For those of us who love this country and believe America has every asset it needs to remain the No. 1 economic engine of the world, it is troubling that we have no plan—and substitute a demonization of government and worship of the free market at a historical moment that requires a rethinking of both those beliefs.
America needs to embrace a plan for growth and innovation, with a streamlined government as a partner with the private sector. Economic revolutions require institutions to change and maybe make history, because if they stick to the status quo they soon become history. Our great country, which sparked and wants to lead this global revolution, needs a forward looking, long-term economic plan.

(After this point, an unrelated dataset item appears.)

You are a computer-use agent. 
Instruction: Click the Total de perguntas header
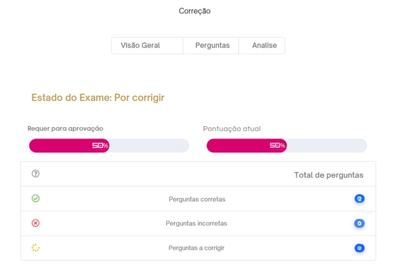[329, 175]
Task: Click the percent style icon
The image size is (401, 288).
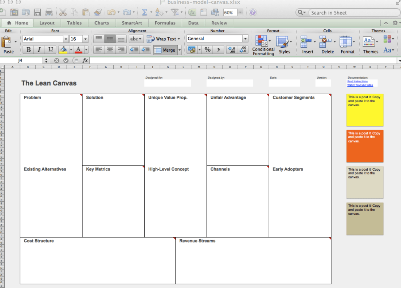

These reports resemble the infrequent dispatches about Idi Amin's Ugandan public works projects from the 1970s, on a much larger scale. They are also reminiscent of Soviet endeavors to make "the biggest", like airplanes that were 1/4" longer than the American version.
Jonah Goldberg did a fine job of dissecting Stern's WSJ piece:
The Problem with China Envy
What liberals want to copy is the authoritarianism.

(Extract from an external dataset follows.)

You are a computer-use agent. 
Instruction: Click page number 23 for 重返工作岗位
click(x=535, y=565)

Stern sees the Chinese government’s allegedly keen ability to “plan” its way to prosperity as the new model for America. It is an argument of profound asininity. China had five-year plans before it started getting rich. Under the old five-year plans, China killed tens of millions of its own people and remained mired in poverty. What made China rich wasn’t planning, it was the decision to switch to markets (albeit corrupt ones). The planners were merely in charge of distributing the wealth that markets created.Goldberg is much more generous than me with the When the rain stops, which it will, they’ll have much to answer for. phrasing. They will not be answering to anybody, as George Will said to Charlie Rose:
Indeed, rapid economic growth always makes government planners look like geniuses when the reality is that the planners are more like self-proclaimed rainmakers who started dancing only after it started raining. When the rain stops, which it will, they’ll have much to answer for.
Oh, and what about labor? There’s one labor union in China, and it’s run by the government. (The Nazis had pretty much the same system.) Stern doesn’t seem to care.
Enough with the Red China envy and support. Speaking well of anything going on mainland China today is nothing short of propping up a slavery colony. One only needs to glance at a comparison to Taiwan to see that Communist China is a paper tiger. The PRC and the ROC began at roughly the same moment. If you want to talk income gaps, China has 115 billionaires and at least 115 million people living on a dollar a day or less. Nearly all of those billionaires got rich gaming a corrupt political system. Remember that when you see whining like this: The most prosperous 20 percent of Taiwanese reported average disposable incomes of NT$1.79 million last year, or 6.34 times the income of the poorest 20 percent, government data showed. (apparently 2010 stats)
Piss on Mao, and Stalin too |
We need to abandon the notion that consumer goods will bring Communist regimes to their knees too, as George F. Will mentions in the video with Charlie Rose. The only thing that brings authoritarian regimes to their senses is force. Showing the Soviets that they could not possibly compete with us militarily is what toppled them from within. The lesson China took from that was to keep their society closed, befriend the wandering useful idiots in the west, and offer up slave labor for western commercial enterprises.
Even with their central planning, massive monuments to government, public works projects that are the envy of Tom Friedman, and central planning, Red China is still a third world economy train wreck.